This loan program is an adjustable rate mortgage with a low initial monthly payment that will increase each year for the first five years. It also offers other payment options to help you budget your monthly cash flow.
Its low introductory start-rate allows you to make very low initial mortgage payments and low qualifying rates enable you to qualify for more home.
Calculating the monthly payment: The payment during the first five years starts by calculating the payment using the initial low introductory rate, usually 1 percent to 2 percent. That will be your payment rate. Each year the payment will increase 7.5 percent for the first five years.
|Minimum Payment Changes:|
|Year 1||$1000.00||= Base of Minimum Payment|
|Year 2||$1075.00||= Year1 $1000.00 + 7.50%|
|Year 3||$1155.63||= Year2 $1075.00 + 7.50%|
|Year 4||$1242.30||= Year3 $1155.63 + 7.50%|
|Year 5||$1335.47||= Year4 $1242.30 + 7.50%|
In year six, the payment will then be calculated using the index rate plus the margin rate, and amortized over the remaining term of the loan. On a thirty-year loan, the remaining term is twenty-five years, and on a forty year loan the remaining term is thirty-five years.
The note rate is the interest rate the bank will charge you each month. Some programs will use the introductory rate as the note rate for the first three months. After that introductory period, the note rate will then adjust to the index rate plus the margin rate.
|Index + Margin||5.876|
|Year 1||use Introductory Rate||1.000%|
|Initial Loan Amount|
|Year 6||Index + Margin||5.876|
|Loan Amount plus Deferred Interest|
Deferred Interest: The minimum payment option can help keep your monthly payments affordable. If the minimum monthly payment is not sufficient to pay the monthly interest due, you will then have deferred interest. That is, the interest that was not paid will be added to the principal loan balance. Your loan balance increases each month. This is where the term negative amortized loan comes from. The balance increases, instead of decreases like in a normal loan. You can always avoid deferred interest by choosing the interest-only payment option.
Payment Options: With the option ARM, you generally have at least two fully amortized payment choices, leading to a quicker loan payoff. If you prefer to pay off your loan on schedule, you can make the fully amortized payment based on a thirty- or forty-year loan, or you can choose the fifteen-year payment option for the fastest equity buildup.
Option ARM loan programs are right for you if you'd like to own your property only for a short time, and prefer affordability and flexibility in your monthly payment. However, if you select the minimum payment option in the early years, you should be prepared for possible sudden increases in your monthly payments thereafter.
Four types of payment options:
With the minimum payment option, your monthly payment is set for twelve months at your initial interest rate. After that, the payment changes annually.

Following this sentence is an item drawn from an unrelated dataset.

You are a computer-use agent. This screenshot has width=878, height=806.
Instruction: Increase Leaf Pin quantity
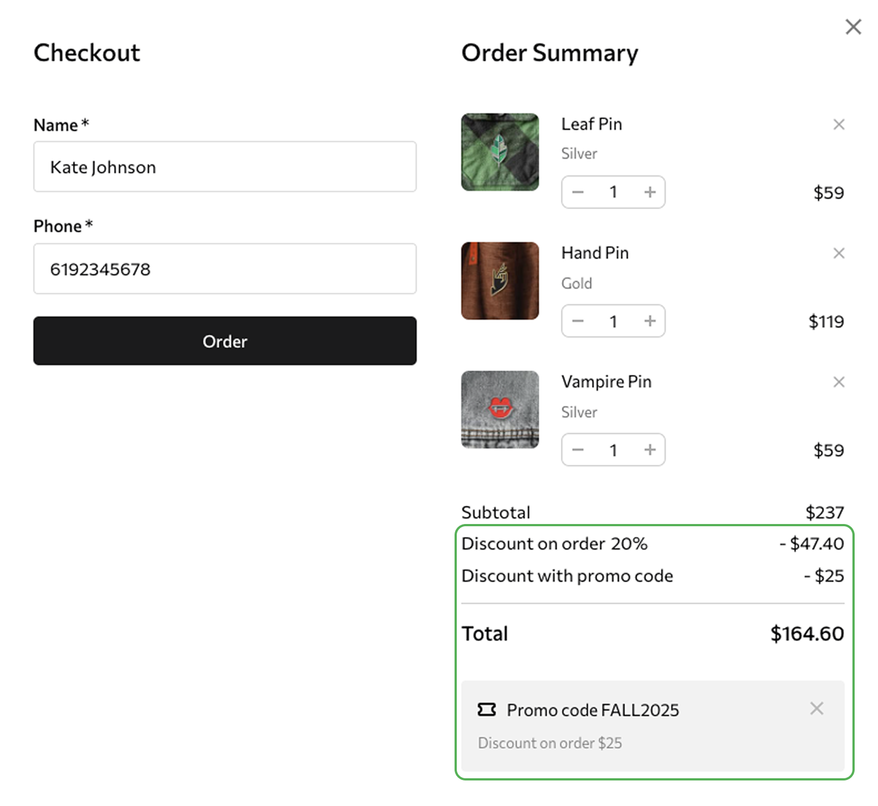(650, 192)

With the interest-only payment option, you can avoid deferred interest, when the minimum payment is not enough to pay the monthly interest due. This payment option does not result in your principal reduction. The interest-only payment will change every month based on changes in the ARM index used to determine your fully indexed rate.
Fully Amortized Fifteen-, Thirty- or Forty-year Payment
Fully amortized means you have equal monthly payments for the entire term of the loan, and have a zero balance at the end. With fully amortized payments, you pay both principal and interest. Your payment is calculated each month based on the prior month's fully indexed rate, loan balance and remaining loan term.
Index plus Margin
The index is the base rate used to determine your interest rate. Most people are familiar with the Prime rate, T-bill or Cofi. Option ARM programs are is usually based on one of the following indexes:
The Margin is the number of percentage points (for example, 2.75) the lender adds to the index rate to calculate the ARM interest rate, or note rate, at each adjustment. The margin is fixed at the time the loan is funded.
The interest rate you will be charged is the index rate plus the margin.
The Payment Option ARM goes by several different names: Option ARM, PayOption, Pick-a-Payment, Neg Am Variable, Negative Amortized loan.